The European Commission has accepted a remedial plan submitted by X to address violations of its Digital Services Act enforcement, following the platform's historic fine imposed in December 2025. The decision represents a significant moment in the EU's efforts to regulate Big Tech, though it comes amid escalating tensions between Brussels and Washington over digital regulation and allegations of censorship.
X faced the penalty for multiple breaches including its failure to meet transparency obligations, misleading design practices surrounding its "blue checkmark" verification system, and its refusal to grant researchers adequate access to public data. The fine marked the first penalty ever levied under the DSA, the EU's sweeping digital regulation framework that has fundamentally reshaped how tech platforms operate within the bloc. The blue checkmark system, which X has since rebranded as a "premium" designation, had become emblematic of deceptive design practices that critics argued misled users about account authenticity.
Under the accepted plan, X has committed to substantially expanding researcher access to its platforms, including providing comprehensive data on advertising content and systems. The platform has also pledged to respond to researcher requests and regulatory inquiries within reasonable timeframes, addressing longstanding complaints about opacity. These measures address core concerns that have motivated EU regulators: the need for independent scrutiny of how algorithms operate and their impact on users, particularly regarding content moderation, ad targeting, and information spread.
Thomas Regnier, the European Commission's spokesman on digital issues, characterised the agreement as representing meaningful progress. "The approved measures will enable researchers, civil society and the general public to gain more transparency into X's systems and the impact on users," Regnier stated, framing the compliance plan as essential infrastructure for accountability. The commission views researcher access as fundamental to understanding how platforms affect democratic discourse, consumer behaviour, and public health.
X must complete implementation within six months, with compliance subject to external and independent audits that will verify the platform's adherence to agreed commitments. This enforcement mechanism reflects the EU's determination to move beyond symbolic penalties toward measurable behavioral change. However, the agreement does not resolve the underlying dispute: X has filed an appeal against the original fine itself, suggesting the company contests both the regulatory interpretation and the penalty amount.
The acceptance of X's compliance measures unfolds against a backdrop of fierce geopolitical tension. The Trump administration and US technology sector have mounted sustained criticism of the DSA, characterising European regulation as protectionist and alleging it enables censorship. President Donald Trump himself denounced the X fine specifically on these grounds, framing EU enforcement as an attack on free speech. These complaints reflect broader US concerns that the DSA imposes compliance burdens that disadvantage American tech companies while protecting European competitors.
Escalating the dispute, the US State Department subsequently announced sanctions against five individuals, including former EU Commissioner Thierry Breton, who had been instrumental in developing DSA policy. The retaliatory measure signals Washington's willingness to employ diplomatic pressure against European regulators, marking a departure from typical bilateral tech governance discussions. For Southeast Asian observers, this transatlantic conflict demonstrates how global tech regulation increasingly intersects with great power competition, potentially fragmenting the internet into competing regulatory regimes.
Beyond the immediate X compliance matter, the European Commission continues its broader investigation into X that commenced in 2023, examining practices not yet fully resolved. More recent concerns have prompted additional scrutiny: at the start of 2026, the commission opened a separate investigation into X's AI chatbot Grok, specifically regarding its generation of sexualised deepfake imagery depicting women and minors. This investigation signals that EU concerns extend beyond traditional content moderation and algorithmic transparency into emerging AI harms.
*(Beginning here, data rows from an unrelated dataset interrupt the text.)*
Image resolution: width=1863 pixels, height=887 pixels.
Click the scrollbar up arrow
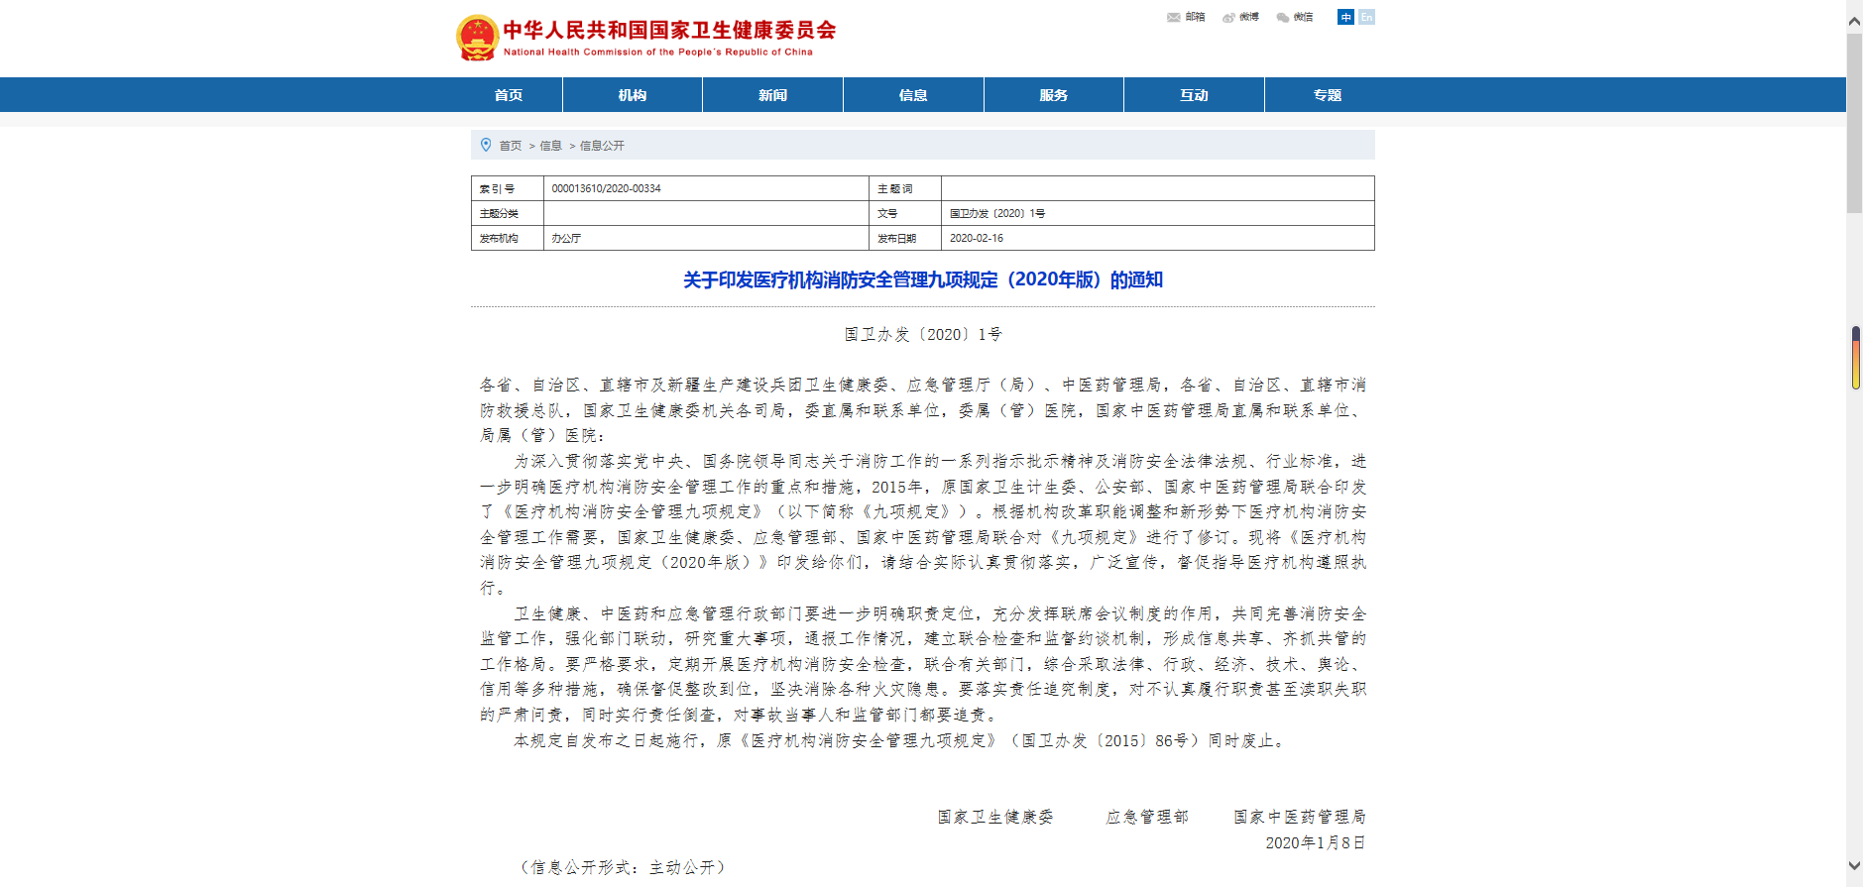[1854, 20]
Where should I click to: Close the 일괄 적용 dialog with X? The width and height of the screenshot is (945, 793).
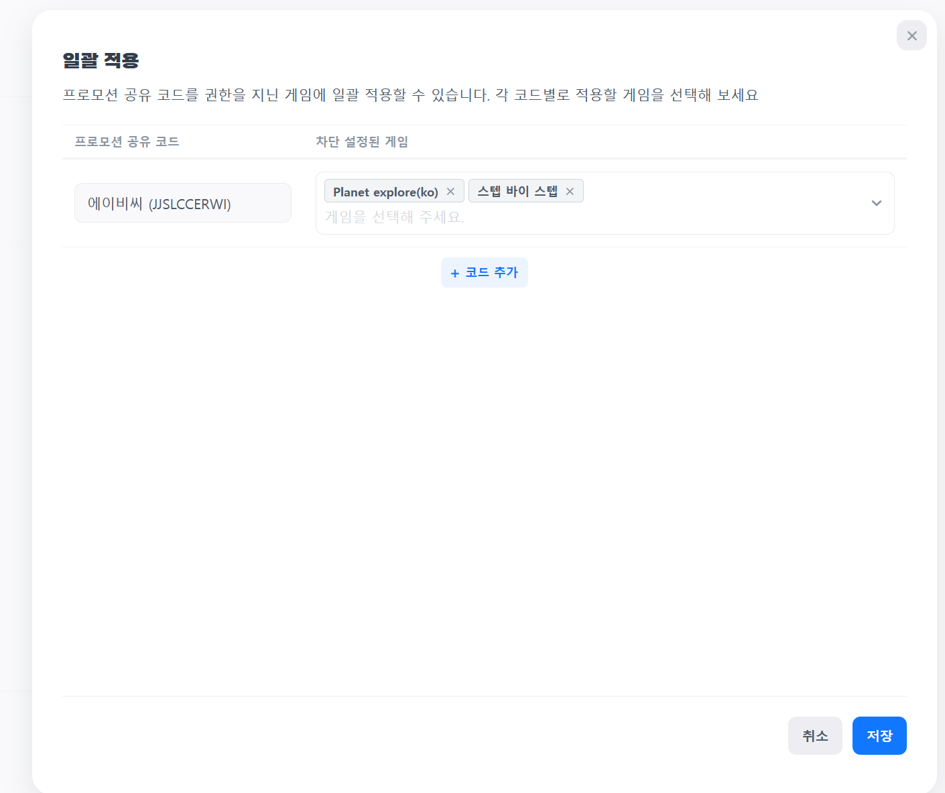(x=911, y=36)
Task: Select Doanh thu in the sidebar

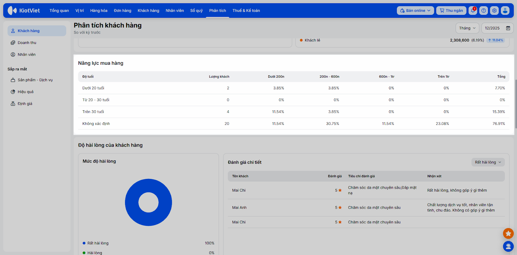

For regional policymakers in Southeast Asia, the EU-X dispute offers instructive lessons about digital governance and platform accountability. Many ASEAN nations are developing their own regulatory frameworks for digital content and AI, and the DSA represents the world's most comprehensive attempt at tech regulation. The measures X is undertaking—expanded researcher access, data transparency, timely compliance responses—establish new standards that other regulators may adopt. Simultaneously, the geopolitical backlash demonstrates the costs that ambitious regulation can incur, particularly when major powers perceive their technology champions as disadvantaged.
The broader significance of the commission's decision lies in consolidating the DSA's practical authority. By accepting a compliance plan rather than escalating enforcement, regulators demonstrate that negotiated solutions are possible while maintaining regulatory credibility. However, the underlying appeal and the continued investigations into separate matters suggest that X and the commission remain in fundamental disagreement about compliance expectations. Regional tech companies and governments should monitor how this dispute evolves, as its resolution will likely shape digital regulation globally.